일 실시형태에서, 유전자 서열 또는 핵염기를 판독, 스캐닝 또는 영상화하는 공정은 이의 독특한 흡수 스펙트럼을 측정하고 공지된 또는 시뮬레이션된 스펙트럼으로부터 유전자를 식별하는 공정을 포함한다.
이러한 개시의 또 다른 양태에서, 유전자 서열 또는 핵염기의 세트가 또한 소정의 위치 또는 어드레스 (address)에서 편집되고, 변경되고, 복구되고 또는 삭제될 수 있다. 삭제는, 소정의 위치에서 목적하는 서열상에 광 스팟 (light spot)을 포커싱하고, 광-흡수를 통해 2개 염기쌍 사이의 연결을 끊거나 (sever) 또는 상기 염기를 끊기 위하여 포커싱된 스팟 전달된 빛 또는 힘의 강도를 증가시키고, 재생을 방지함으로써 발생한다. 특정 실시형태에서, 서열의 서브세트를 편집 또는 삭제하는 작용은 서열 판독과 연속하여 발생할 수 있다. 스팟 크기 및 빛의 강도에 따라서, 하나 이상의 유전자 세트는 임의의 소정의 위치에서 삭제될 수 있다. 하나 초과의 포커싱된 스팟은 또한 다중의 동시 해결책을 달성하기 위하여 사용될 수 있다.
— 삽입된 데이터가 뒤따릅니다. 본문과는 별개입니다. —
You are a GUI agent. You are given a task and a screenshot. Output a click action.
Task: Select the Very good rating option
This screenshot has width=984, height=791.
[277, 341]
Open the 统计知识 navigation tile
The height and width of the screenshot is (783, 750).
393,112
전형적인 실시형태에서, 유전자 서열은 DNA 및 RNA 핵염기쌍, 시토신, 구아닌, 아데닌, 티민, 우라실과 같은 하위 요소를 포함한다. 이러한 개시에서 유전자 서열은 또한, 종류에 제한 없이, DNA 및 RNA 가닥, 판독물 (reads), 단일 뉴클레오티드 다형성 (single nucleotide polymorphism: SNP), 염기 단백질, 프라이머, 아미노산 서열, 올리고뉴클레오티드, 펩티드, 복제수 변이체 (copy number variant), 돌연변이, 변이체, 효소, 진유전체 (exom), 분자, 뉴클레오티드, 대립유전자 (allele), 염색체, 말단소체 (telomere)를 포함한다. 각각의 5개 가능한 염기인 구아닌, 시토신, 아데닌, 티민 및 우라실은, 상이한 상대적인 비율의 각 요소를 갖는 탄소, 수소, 산소 및 질소의 조합인, 상이한 화학 구조를 갖는다. EUV/연질-X선 흡수는 이러한 원소의 존재에 대해 민감하기 때문에, 각각의 염기는 EUV 파장에서 뚜렷한 및 독특한 시그니처 (signature) 흡수 스펙트럼을 가질 것이다. 실시예에서, 하나 이상의 염기의 흡수 스펙트럼이 한번에 수득되며, 흡수 스펙트럼은 상기 기재된 바와 같이 개별적인 염기 스펙트럼으로 분해될 수 있다. 이들의 각각의 흡수 스펙트럼 시그니처를 함유하는 식별가능한 유전자 서열, 핵염기, 단백질, RNA 및 DNA의 데이터베이스 또는 라이브러리가 생성된다.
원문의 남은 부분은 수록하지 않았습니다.